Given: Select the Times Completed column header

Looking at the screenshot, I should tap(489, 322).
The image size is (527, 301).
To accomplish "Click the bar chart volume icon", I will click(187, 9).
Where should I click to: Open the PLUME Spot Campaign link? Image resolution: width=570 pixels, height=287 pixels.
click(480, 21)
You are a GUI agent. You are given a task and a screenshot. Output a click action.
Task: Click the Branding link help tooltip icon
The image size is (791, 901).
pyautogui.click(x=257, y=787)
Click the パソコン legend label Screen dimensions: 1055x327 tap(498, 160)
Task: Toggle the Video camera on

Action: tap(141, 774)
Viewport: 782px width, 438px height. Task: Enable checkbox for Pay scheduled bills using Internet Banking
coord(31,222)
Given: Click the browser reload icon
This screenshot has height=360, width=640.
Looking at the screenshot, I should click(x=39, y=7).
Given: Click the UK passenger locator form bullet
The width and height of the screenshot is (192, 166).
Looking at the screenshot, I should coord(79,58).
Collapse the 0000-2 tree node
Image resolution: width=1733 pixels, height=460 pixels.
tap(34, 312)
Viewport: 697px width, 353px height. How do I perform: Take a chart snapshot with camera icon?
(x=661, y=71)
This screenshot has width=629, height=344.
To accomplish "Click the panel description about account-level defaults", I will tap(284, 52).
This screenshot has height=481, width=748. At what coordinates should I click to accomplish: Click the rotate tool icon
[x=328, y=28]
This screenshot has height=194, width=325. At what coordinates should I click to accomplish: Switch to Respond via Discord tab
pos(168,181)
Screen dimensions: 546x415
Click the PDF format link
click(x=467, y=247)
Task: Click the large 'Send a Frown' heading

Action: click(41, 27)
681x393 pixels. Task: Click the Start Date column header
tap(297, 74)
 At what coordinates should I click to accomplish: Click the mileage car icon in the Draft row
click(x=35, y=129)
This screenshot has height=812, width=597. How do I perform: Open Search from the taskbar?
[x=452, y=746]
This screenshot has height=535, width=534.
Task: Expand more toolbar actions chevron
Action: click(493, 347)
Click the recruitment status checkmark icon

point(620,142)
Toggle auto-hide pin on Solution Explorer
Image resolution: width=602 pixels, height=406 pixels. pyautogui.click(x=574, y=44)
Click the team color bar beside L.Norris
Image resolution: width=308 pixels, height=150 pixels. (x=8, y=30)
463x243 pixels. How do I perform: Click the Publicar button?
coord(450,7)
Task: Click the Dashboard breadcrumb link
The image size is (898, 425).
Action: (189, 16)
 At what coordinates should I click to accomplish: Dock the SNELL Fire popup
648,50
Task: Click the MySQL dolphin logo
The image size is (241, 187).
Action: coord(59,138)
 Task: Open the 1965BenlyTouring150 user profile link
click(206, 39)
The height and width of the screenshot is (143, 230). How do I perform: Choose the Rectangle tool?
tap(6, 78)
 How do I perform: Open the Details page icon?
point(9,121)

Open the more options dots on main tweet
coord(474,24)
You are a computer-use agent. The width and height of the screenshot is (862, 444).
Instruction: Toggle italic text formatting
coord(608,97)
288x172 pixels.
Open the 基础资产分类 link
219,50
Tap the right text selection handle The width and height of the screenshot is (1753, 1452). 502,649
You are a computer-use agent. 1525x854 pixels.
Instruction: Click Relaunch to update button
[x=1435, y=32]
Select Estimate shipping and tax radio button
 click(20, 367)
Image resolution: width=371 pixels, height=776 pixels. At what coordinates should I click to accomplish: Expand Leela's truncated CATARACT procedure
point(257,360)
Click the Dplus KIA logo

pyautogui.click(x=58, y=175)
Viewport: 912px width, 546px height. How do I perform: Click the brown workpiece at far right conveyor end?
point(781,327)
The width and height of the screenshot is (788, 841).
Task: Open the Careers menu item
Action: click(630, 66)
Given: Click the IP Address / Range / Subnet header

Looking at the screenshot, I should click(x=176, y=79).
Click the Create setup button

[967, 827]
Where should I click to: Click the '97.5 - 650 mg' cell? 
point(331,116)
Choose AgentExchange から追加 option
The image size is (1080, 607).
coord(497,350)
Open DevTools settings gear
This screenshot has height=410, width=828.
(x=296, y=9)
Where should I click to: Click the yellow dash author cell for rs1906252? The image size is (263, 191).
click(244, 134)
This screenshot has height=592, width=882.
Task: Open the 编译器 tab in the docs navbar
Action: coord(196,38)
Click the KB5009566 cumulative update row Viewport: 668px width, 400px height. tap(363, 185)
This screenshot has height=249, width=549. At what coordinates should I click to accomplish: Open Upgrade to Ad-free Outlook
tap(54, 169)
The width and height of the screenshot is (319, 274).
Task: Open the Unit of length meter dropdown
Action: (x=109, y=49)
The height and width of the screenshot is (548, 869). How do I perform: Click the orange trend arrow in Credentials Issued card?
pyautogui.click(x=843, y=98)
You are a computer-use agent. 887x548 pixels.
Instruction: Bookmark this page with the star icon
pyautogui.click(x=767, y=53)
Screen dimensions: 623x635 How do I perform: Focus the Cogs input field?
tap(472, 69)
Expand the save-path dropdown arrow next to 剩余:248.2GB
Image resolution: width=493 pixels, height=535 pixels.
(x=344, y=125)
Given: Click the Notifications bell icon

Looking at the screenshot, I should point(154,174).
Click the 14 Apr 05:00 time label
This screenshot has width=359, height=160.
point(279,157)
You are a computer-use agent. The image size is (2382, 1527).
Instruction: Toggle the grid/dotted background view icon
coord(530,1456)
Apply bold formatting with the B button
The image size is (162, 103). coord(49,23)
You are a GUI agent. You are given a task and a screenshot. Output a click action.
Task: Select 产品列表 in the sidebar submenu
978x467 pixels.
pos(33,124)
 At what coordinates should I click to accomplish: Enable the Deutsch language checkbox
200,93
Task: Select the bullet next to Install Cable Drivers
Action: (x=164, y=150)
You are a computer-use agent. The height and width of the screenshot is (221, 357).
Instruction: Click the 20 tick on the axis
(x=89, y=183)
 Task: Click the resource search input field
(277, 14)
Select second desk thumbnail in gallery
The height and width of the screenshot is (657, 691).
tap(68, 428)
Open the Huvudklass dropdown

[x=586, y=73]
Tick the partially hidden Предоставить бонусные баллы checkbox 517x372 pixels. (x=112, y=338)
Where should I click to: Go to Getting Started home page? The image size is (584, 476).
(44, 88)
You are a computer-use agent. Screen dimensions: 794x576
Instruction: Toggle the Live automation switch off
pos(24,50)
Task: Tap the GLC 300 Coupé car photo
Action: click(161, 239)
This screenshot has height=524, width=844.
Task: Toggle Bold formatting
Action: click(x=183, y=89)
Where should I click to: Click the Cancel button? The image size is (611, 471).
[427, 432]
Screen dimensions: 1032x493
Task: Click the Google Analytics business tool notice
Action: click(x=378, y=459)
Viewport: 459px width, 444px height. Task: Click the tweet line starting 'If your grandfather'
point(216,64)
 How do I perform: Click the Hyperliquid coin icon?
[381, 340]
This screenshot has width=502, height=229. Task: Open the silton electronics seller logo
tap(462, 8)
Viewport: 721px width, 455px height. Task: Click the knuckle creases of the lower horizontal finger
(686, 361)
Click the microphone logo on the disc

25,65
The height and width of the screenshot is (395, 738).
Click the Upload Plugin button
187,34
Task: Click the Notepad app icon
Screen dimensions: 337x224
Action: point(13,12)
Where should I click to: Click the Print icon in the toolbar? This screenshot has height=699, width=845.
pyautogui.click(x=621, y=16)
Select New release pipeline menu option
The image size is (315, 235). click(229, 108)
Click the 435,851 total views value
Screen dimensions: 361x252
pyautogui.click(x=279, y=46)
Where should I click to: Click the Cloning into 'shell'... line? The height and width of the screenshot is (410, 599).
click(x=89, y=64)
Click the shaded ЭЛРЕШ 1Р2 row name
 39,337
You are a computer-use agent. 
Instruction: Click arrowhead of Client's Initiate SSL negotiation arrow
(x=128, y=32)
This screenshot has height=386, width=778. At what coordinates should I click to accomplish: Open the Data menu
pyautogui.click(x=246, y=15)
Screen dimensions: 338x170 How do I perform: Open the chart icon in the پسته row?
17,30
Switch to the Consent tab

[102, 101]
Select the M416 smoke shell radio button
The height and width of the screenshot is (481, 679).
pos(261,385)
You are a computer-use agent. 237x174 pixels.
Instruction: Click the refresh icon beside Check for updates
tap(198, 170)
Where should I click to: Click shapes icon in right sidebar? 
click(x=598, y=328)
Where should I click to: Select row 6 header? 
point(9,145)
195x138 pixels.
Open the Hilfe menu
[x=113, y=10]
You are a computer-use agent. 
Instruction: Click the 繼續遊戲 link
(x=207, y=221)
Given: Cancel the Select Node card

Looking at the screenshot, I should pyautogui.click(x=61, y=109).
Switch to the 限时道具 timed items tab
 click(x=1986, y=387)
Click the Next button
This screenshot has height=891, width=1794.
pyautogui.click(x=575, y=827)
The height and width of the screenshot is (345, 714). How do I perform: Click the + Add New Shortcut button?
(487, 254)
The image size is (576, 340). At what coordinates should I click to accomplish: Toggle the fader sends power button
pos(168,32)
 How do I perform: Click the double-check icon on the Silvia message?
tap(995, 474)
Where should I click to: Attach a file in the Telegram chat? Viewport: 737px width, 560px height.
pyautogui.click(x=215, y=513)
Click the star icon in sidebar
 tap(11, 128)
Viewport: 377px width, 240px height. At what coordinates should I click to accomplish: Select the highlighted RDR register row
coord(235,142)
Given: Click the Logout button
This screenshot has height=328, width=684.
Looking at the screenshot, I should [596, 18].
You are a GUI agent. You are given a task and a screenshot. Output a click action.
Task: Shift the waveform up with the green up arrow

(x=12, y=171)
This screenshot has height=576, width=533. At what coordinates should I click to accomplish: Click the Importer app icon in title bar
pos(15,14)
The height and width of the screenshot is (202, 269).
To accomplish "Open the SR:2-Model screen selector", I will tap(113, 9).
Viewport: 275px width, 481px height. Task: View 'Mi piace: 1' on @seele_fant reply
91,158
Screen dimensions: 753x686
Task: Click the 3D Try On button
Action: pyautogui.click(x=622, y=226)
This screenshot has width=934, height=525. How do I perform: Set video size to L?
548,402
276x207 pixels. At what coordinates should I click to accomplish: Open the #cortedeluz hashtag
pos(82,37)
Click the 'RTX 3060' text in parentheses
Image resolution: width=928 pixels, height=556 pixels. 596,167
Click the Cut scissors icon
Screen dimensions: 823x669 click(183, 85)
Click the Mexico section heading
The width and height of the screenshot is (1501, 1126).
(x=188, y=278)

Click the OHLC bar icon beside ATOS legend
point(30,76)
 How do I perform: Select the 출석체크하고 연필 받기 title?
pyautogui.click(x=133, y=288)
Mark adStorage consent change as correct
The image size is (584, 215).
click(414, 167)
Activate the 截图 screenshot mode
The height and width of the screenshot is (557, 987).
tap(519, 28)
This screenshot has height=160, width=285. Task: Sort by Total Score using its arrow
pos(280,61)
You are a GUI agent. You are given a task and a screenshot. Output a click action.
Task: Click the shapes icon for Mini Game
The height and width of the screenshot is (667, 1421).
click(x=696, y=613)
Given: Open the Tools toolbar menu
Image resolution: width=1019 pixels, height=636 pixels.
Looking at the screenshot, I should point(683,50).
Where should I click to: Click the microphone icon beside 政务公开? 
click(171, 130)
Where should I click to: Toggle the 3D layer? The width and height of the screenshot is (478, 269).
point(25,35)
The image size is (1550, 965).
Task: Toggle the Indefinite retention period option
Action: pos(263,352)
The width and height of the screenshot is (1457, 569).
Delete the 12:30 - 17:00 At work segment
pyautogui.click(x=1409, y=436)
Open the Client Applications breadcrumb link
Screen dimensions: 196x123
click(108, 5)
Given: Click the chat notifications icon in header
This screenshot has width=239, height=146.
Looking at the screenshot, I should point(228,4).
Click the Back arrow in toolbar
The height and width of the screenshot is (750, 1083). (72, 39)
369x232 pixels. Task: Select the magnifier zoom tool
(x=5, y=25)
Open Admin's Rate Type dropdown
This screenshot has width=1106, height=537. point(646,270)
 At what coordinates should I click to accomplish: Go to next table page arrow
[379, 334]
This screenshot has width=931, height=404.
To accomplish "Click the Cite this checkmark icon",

□ □ □

The job here is to find each line above with the word "computer" and copy it.

RESPONSE:
You are a computer-use agent. The width and height of the screenshot is (862, 444).
You are a computer-use agent. 1525x854 pixels.
You are a computer-use agent. 887x548 pixels.
You are a computer-use agent. The image size is (2382, 1527).
You are a computer-use agent. The height and width of the screenshot is (221, 357).
You are a computer-use agent. Screen dimensions: 794x576
You are a computer-use agent. 
You are a computer-use agent. 237x174 pixels.
You are a computer-use agent. 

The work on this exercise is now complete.